Akcja "Chryja pod Radiem Maryja" została zorganizowana przed rozgłośnią przez środowiska feministyczne w dniu 73. urodzin założyciela i dyrektora toruńskiej rozgłośni.
Jedną z zawiadamiających o możliwości popełnienia przestępstwa była posłana Anna Sobecka. W zawiadomieniu wskazała m.in., że w trakcie pikiety wielokrotnie zniesławiono o. Rydzyka, rozpowszechniając treści mogące go pozbawić zaufania niezbędnego do prowadzenia pracy duszpasterskiej i pełnienia funkcji dyrektora Radia Maryja, a także wielokrotnie znieważono redemptorystę z powodu jego przynależności wyznaniowej. Podkreśliła też, że "wielokrotnie nawoływano do nienawiści na tle wyznaniowym" i "wielokrotnie obrażono uczucia religijne zawiadamiającej i jej rodziny oraz zapewne szeregu innych osób".

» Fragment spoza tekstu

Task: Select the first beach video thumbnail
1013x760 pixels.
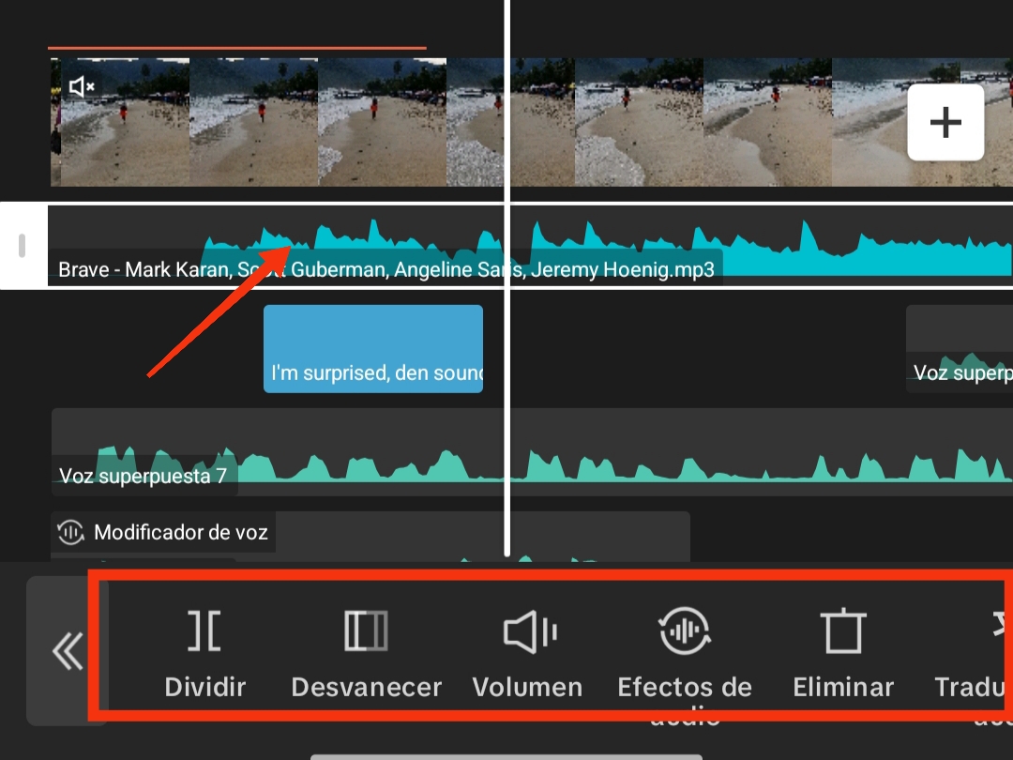Action: [120, 122]
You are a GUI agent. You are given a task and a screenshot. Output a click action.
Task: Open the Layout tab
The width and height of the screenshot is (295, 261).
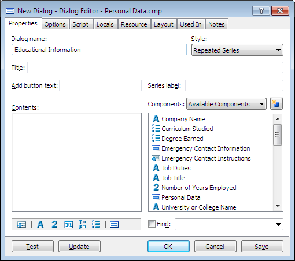point(164,24)
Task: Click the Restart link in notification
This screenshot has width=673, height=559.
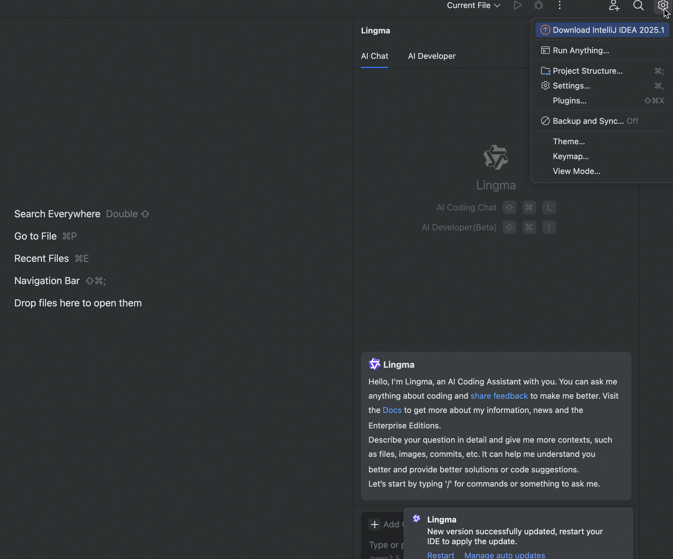Action: [441, 555]
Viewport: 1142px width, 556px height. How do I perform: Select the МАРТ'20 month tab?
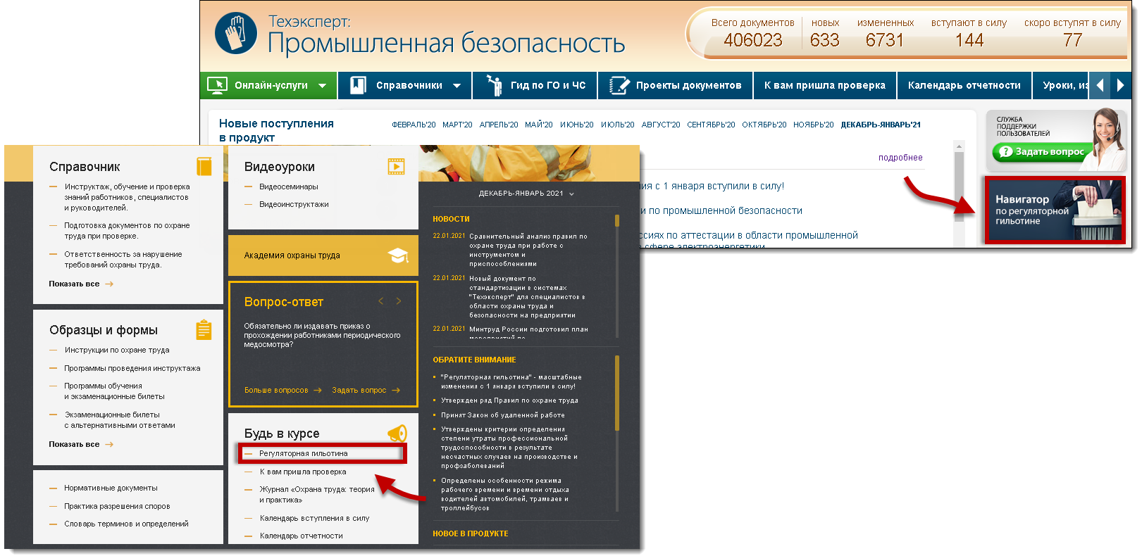457,125
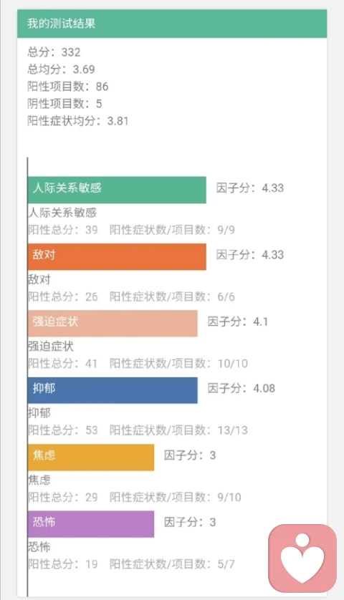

Posłanka podała w zawiadomieniu przykłady wznoszonych w czasie manifestacji okrzyków, jak również "wykpiwania" i "parodiowania" obrzędów oraz symboli religijnych. Niektóre z zachowań uczestników odczytała jako "pogardę dla stanu kapłańskiego". Wśród wymienionych przez posłankę przykładów były m.in. sformułowania: "Dla ciebie mamona jest błogosławiona" czy "Prawo episkopatu gorsze od szariatu".
"Dodatkowy smutek u każdego człowieka wierzącego musi budzić fakt, że do opisanych zachowań doszło (zapewne również rozmyślnie) w dniu 3 maja tj. dniu święta Najświętszej Maryi Panny Królowej Polski" - dodała w uzasadnieniu Sobecka.
Inicjatorami manifestacji 3 maja przed siedzibą Radia Maryja były: Manifa Toruńska, Fundacja Nie Tylko Matka Polka, Feministyczna Brygada Rewolucyjna FeBRa oraz przedstawicielki Ogólnopolskiego Strajku Kobiet. Uczestniczyło w niej kilkadziesiąt osób.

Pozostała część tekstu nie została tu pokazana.